As Figure 6 demonstrated individual GT under different microenvironments of SST, VPNS and air temperature together with management factors of U and C, it is presumed that some outliers of individual seeds can be found. Therefore, time series data of its surrounding microenvironment, management factors, and possibly genotype can be used to analyze what has generated the particular outliers [2]. Such analysis will also help to identify the causes of variation in seed germination time, which enables to remove the particular causes of variation [2].

We acknowledge that there are several limitations in this study. First, there were indeed limitations to determine GT from time series data of 2D camera images that were used for this study. By comparing with ground truth data on germination 48 HAS, GT of some germinated seeds were not obtained from the RGB images as shown with identified percent in Table 3. This challenge will be addressed in the future studies by improving the phenotyping unit and incorporating artificial intelligence (AI) in the system for automated acquisition of GT.
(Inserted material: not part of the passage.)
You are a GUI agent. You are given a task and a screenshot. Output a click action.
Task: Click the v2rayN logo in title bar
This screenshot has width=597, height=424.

Second, there is a possibility that the result was affected by additional microenvironment and management factors other than SST, VPNS, air temperature, and seed type. In particular, inclination of water surface, which was possibly caused by procedures for manually carrying the seed tray or soaking substrate in the water/nutrient solution, may have caused variation or 2D horizontal distribution of SST. For the future study, 2D horizontal distribution should be taken into account to analyze the effect of microenvironment and management factors. The 2D horizontal distribution of individual phenotype, microenvironment and management, such as water/nutrient solution, light, substrate, and other factors, may occur particularly with further plant growth [2].

Third, seed lots used for this study were different for each seed type of U and C. Ideally, the same seed population/lot should be used to compare the effect of management factor. In the future study, with the breeding and seed production in PFAL, this issue should be overcome by also tracing the seed production process and treatments.

In this study, the developed plant phenotype measurement platform revealed the effects of microenvironment and management factors on GT of individual seeds for plant cohort research. This indicates possibility of contributing to increasing in growth rate, plant quality and uniformity in plant production. In the future studies, additional conditions with multiple varieties/genotypes will be tested with this system. For the plant cohort research in PFALs, further study on plant growth stage is expected to continuously analyze individual phenotypes together with plant communities to assess interactions of plant phenotype dynamics with microenvironment, management, and genotype for life cycle history of individual plants to improve productivity of plant production and breeding in PFALs.

5. Conclusions

In this study, plant phenotype measurement system was developed to assess GT of individual seeds, using time-series 2D camera images, and to analyze how microenvironment and management factors affect the GT for plant cohort research. In particular, the low cost and compact modular system designed in this study emphasizes the practicality and scalability in commercial plant production in PFALs. Using this system, germination experiments were conducted to demonstrate the performance of the system and its applicability for a whole plant growth process in a PFAL for commercial production and/or breeding.

Through this study, GT of individual seeds were obtained from time series 2D camera images by using the developed modular plant phenotype measurement system as an initial stage of the plant cohort research in PFALs. Furthermore, the phenotyping platform revealed the effects of microenvironment and management factors on GT of individual seeds. Our modular plant phenotype measurement system should advance the commercial plant production in PFALs.

6. Patents

Chiba University; Japan Plant Factory Association. Plant cohort phenotyping system in plant factories with artificial lighting (PFALs) (in Japanese). No. 2019-027079, 19 February 2019.